Dur-dur pour un musulman lambda et même pour un imam, de savoir ce qu’il lit, ce qui ne dépend pas du contexte, ce qu’ont vraiment dit son Dieu et son prophète…
Sandrine Ruiz
Elle est présidente de l’Union vaudoise des associations musulmanes (UVAM. Elle s’exprime peu sur des questions de fond. Sur la forme, son équipage donne une idée du genre d’islam auquel elle adhère et il nous dit surtout qu’elle adhère à l’islam. Et pourtant, elle ne comprend pas pourquoi on la considère d’emblée comme musulmane plutôt que comme n’importe qui...
Philippe Gonzalez
Il est sociologue. Après avoir vainement tenté de nous convaincre du redoutable danger de l’évangélisme, il s’est tourné vers la défense de l’islam, nettement plus prometteuse pour sa carrière. Il est membre de la commission du Conseil d’État vaudois qui traite les demandes de reconnaissance des communautés religieuses.
Michel Kocher
Journaliste et théologien, directeur de Médias-Pro (Conférence des Eglises réformées romandes), membre de la rédaction RTSreligion. Il a réalisé une des meilleures interviews de Keshavjee et peut-être n’est-il pas farouchement opposé à ses thèses. Mais un journaliste se doit d’être extrêmement prudent sur cette question s’il tient à garder son job.

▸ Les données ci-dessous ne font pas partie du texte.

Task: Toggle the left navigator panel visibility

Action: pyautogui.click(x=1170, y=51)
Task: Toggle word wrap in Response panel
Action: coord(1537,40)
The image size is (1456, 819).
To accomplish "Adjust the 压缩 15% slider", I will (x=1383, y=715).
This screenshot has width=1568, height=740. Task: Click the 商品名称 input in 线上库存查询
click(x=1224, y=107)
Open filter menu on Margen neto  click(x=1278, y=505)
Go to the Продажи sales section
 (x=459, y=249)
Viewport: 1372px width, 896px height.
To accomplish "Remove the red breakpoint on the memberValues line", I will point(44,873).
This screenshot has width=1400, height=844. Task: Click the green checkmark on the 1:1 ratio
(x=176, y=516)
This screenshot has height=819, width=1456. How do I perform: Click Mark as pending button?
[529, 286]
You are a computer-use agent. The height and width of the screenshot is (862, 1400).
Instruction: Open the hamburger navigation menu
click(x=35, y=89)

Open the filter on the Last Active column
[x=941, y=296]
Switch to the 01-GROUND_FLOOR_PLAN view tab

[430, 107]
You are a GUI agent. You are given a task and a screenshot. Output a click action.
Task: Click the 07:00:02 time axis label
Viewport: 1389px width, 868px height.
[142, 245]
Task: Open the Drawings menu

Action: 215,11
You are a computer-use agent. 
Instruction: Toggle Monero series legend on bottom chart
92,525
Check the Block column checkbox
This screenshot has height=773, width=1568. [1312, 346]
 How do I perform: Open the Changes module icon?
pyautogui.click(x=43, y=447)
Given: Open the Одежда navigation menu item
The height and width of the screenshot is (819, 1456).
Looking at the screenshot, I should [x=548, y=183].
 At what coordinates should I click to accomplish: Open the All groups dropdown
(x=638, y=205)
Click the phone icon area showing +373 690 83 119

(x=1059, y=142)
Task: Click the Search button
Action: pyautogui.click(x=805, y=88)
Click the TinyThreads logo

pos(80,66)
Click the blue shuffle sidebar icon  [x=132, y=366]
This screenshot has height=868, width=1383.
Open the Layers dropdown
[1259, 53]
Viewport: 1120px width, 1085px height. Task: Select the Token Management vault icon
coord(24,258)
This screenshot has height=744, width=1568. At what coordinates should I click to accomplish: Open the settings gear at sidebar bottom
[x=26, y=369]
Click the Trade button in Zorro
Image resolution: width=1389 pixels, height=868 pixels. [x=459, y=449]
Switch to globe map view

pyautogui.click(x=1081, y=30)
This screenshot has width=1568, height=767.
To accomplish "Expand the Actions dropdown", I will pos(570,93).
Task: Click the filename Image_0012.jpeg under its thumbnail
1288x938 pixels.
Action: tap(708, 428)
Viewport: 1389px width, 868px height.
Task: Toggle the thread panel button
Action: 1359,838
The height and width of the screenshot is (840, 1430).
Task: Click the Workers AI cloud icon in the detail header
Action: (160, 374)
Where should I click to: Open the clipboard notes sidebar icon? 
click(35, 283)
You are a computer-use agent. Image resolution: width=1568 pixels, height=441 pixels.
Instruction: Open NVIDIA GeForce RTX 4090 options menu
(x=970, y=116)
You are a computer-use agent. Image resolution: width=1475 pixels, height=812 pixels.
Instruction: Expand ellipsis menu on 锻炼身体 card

Michel Grandjean, professeur de théologie du christianisme sera le modérateur, pardon «le président» de la soirée. Il caricature les propos de Keshavjee -qui en sait infiniment plus que lui sur l'islam- dans l’article cité de «Réformés» qui exécute en quelques lignes ce livre si dangereux pour les amoureux d’un islam imaginaire.
Je suis curieuse d’assister à cet événement original et j’encourage ceux qui le peuvent à m'imiter. Les propos de ses opposants sont toujours plus instructifs que ceux de ses partisans.
Bref, dommage que cette petite coterie de chrétiens et musulmans montre ainsi son incapacité à débattre. De leur côté, après comme avant ce 29 avril, Keshavjee et son livre poursuivent leur bonhomme de chemin: demandes de conférences, multiples contacts et remerciements, traductions en anglais et en allemand. Des exemplaires ont été envoyés à des responsables d’Églises africaines victimes de discriminations et de persécutions et qui n’arrivent décidément pas à remettre ce qui leur arrive dans le bon contexte.
P.S. Le jeudi 9 mai à 20heures, le pasteur présentera son livre à l’Eglise Saint-Laurent de Lausanne. Deux intervenants ouvriront le débat: Marie- Hélène Miauton, chroniqueuse au Temps, et Jacques Neirynck, ancien conseiller national.
Des organismes chrétiens organisent une soirée destinée à torpiller le livre du théologien Shafique Keshavjee.